Leading In Dangerous Times
Over 50% of leaders fail in the first year of a transition into a new role within a new company. Leaders in transition is a timely topic.
You have just moved into a new leadership role. One that is bigger, more exciting, with a great title and in a new company. Change is good, right? You have worked so hard for this promotion and your “Bring It” adrenaline is running at an all time high.
During the interview process you have gained some understanding of what your new company is good at and what they are struggling with. You are feeling confident that you can make the changes needed to move your new company along their stated strategic path. The technology is exciting and you can see how your new company is poised for greatness. You are so excited to be a part of that.
Your first day is here and you are meeting the key stakeholders that will be part of your success going forward. You are starting to hear some different stories about the current challenges that didn’t surface in the interview process, which is a little concerning, however, everyone is so glad you are here, actually they have been anxious for you to get into the role to make some highly needed changes. You are beginning to feel the pressure and it isn’t even close of business on the first day. Those alarms bells are starting to get a little louder. You go home, exhausted, a little agitated and definitely energized. Your plan of assessing the workplace for a least one week is starting to look like a pipe dream. There are just so many issues that need to be addressed quickly and you really want to make your mark right out of the gate. So far you have been able to contribute to a couple technology issues and you think that you have shown some good leadership skills by taking charge. Does this sound familiar? By the end of the first week you are starting to feel quite overwhelmed with the challenges and the lack of time to put everything in perspective. What do you do now?
The road to ruin is paved with good intentions.
Let’s just step back for a minute and look at some steps for a transition plan that might make more sense of your first 90 days and increase dramatically your personal and professional success rate .
Do you know what your strengths and development opportunities are (that is the really nice way of saying weaknesses)? Have you been brave enough or had the opportunity to take advantage of a 360 degree feedback process? Are you clear on what you bring to the table, which means you can choose your next role and not be one of the >50% of transitioning leaders who fail in their first year. Using these types of assessments can be the single most effective method to get you on the right leadership development track. Many of us have blind spots that can be a derailer (put you in the bench) and there is no surprise here, but we rarely know we have them. (thus the name blind spots) Bill Joyner has developed a 360 assessment instrument that is a really practical guide to what you are good at and what you need to work on. It is so important to know this to ensure that you are leveraging your strengths and planning actively to deal with development challenges
Make sure you take advantage of the time before you start your new role to get the lay of the land. Use the human resources group, customer and employee survey data, communications, marketing and any other group that can give you information about the functioning of the organization.

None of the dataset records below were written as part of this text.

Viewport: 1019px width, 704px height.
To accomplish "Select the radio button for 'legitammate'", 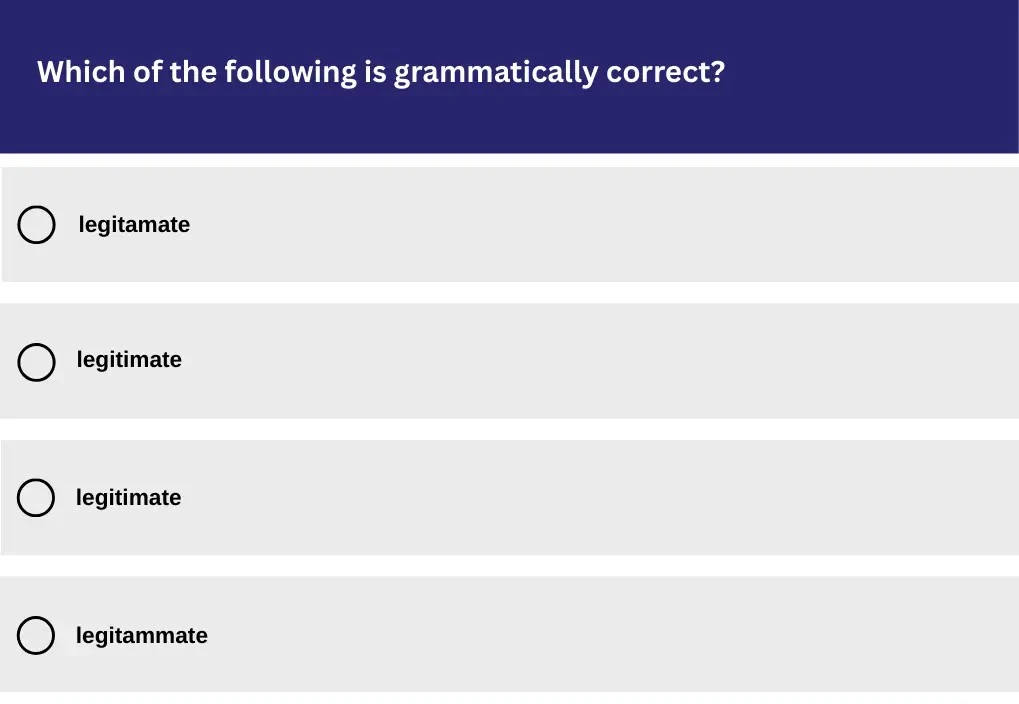I will click(x=36, y=635).
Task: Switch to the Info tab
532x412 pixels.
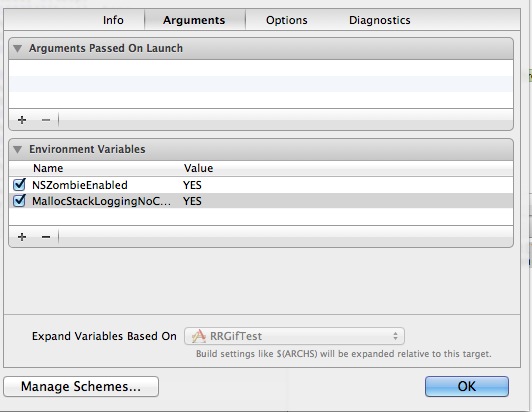Action: [113, 20]
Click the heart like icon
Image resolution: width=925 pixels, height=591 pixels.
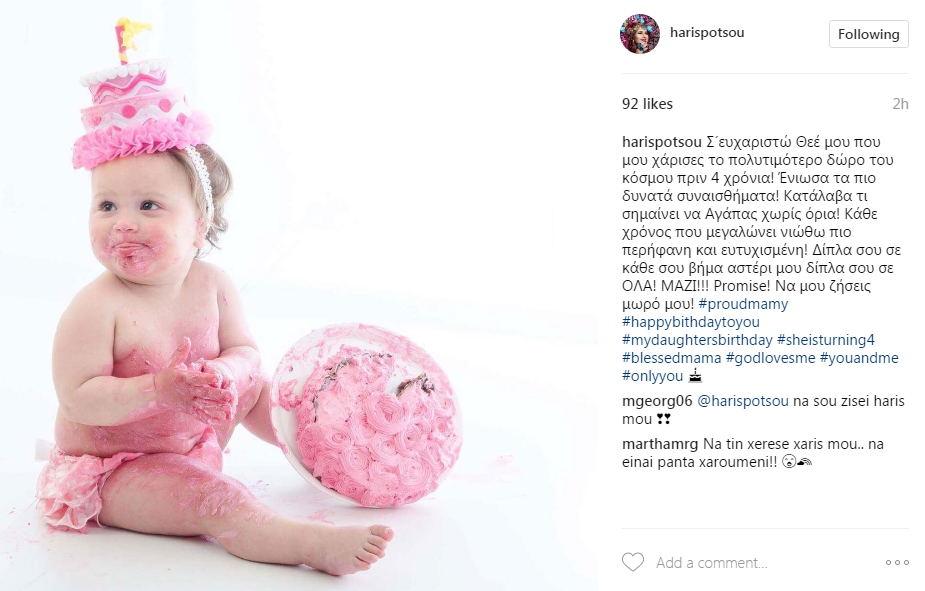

Develop a solid relationship with your boss that includes establishing a clear set of expectations for you and your boss. This is the time to practice clear communication skills and much of that will be accomplished through active listening.
Get your information from a wide variety of sources to ensure you don’t become isolated through the opinions of a select few in the company. These are good political moves that will pay large dividends down the road. Be very careful if you are feeling recruited by a person or group and make sure you understand their motivation.
Don’t try to do too much to soon as that could be seen as “knee jerk”. This is not a leadership competency that is valued in the long run.
When you are speaking of your previous companies, be very careful not to give the impression that you are attempting to recreate your past company within your new one.
Bringing your whole team from a previous employer has a number of warning bells attached to it. This is not a good thing.
Transitioning into a new role is exciting and dangerous at the same time. The bad news is that there are lots of land mines to fall on and the good news is there are ways to avoid these potential fatal obstacles and accomplish your leadership goals. Are you ready to listen to constructive feedback? Can you control your ego to see when there is smoke being blown up your kilt? Can you listen like your life depends on it because your professional life does depend on it.
Judy Mackenzie is Principal at TEVO Consulting Inc.